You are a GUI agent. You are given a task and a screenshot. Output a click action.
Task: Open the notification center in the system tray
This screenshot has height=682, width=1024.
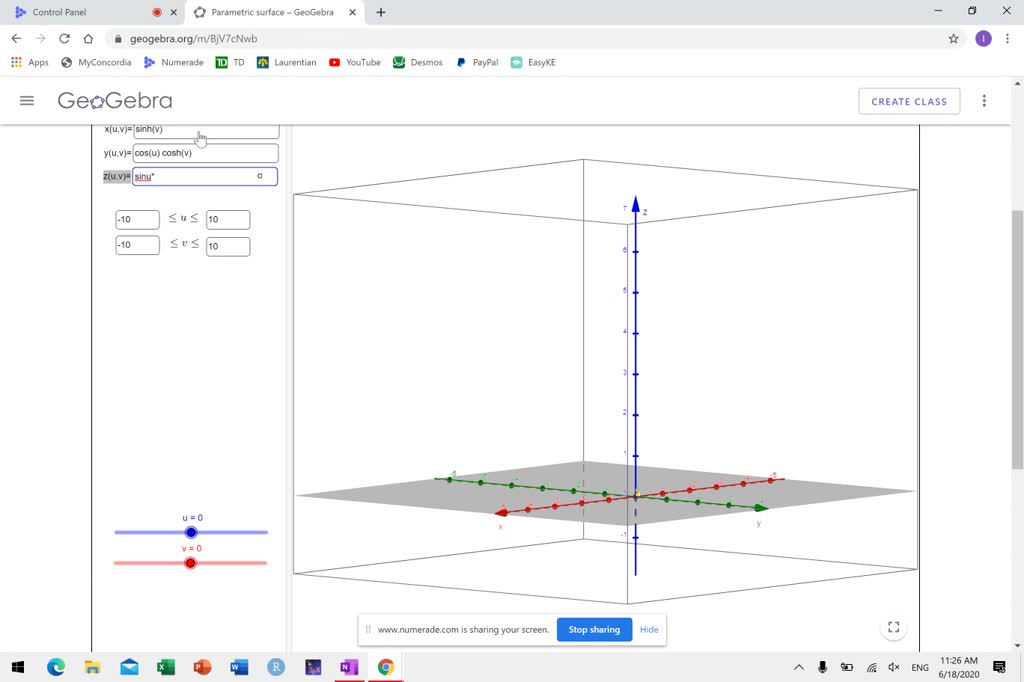(997, 667)
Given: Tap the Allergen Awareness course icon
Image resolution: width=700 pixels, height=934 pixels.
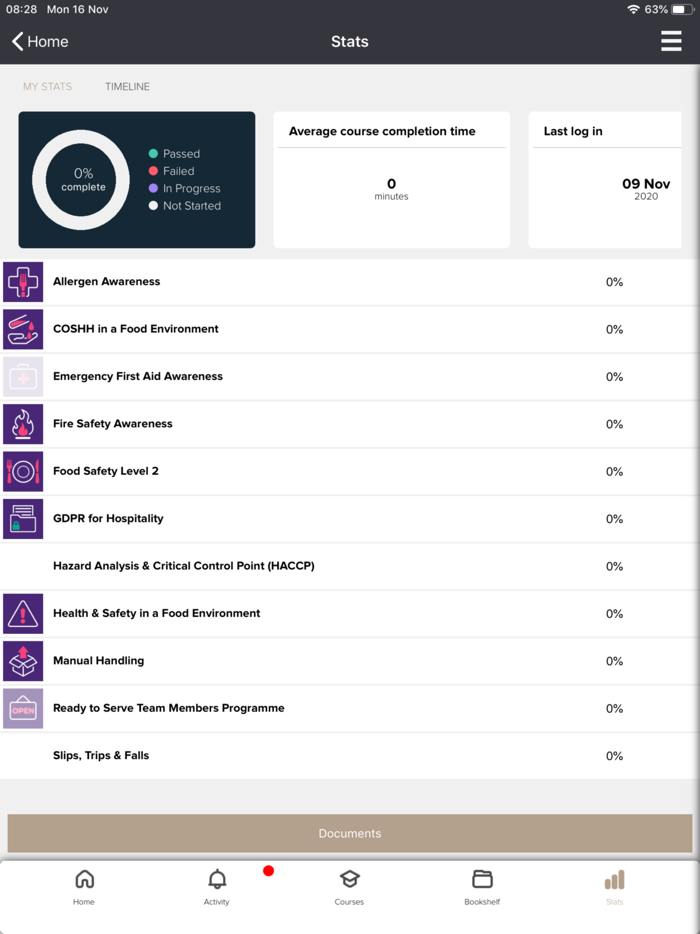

··········

### Directions
Reproduce every line of the listing above, requests included, and multiply each coordinate in the answers by 1.5, rounding to whole numbers with halves rounded up. Omit the pictures from your reply.

### Written answer
You are a GUI agent. You are given a task and a screenshot. Output a click action.
Task: Open the notification center in the system tray
This screenshot has height=682, width=1024.
(1496, 1001)
Given: Tap the Allergen Awareness course icon
Image resolution: width=700 pixels, height=934 pixels.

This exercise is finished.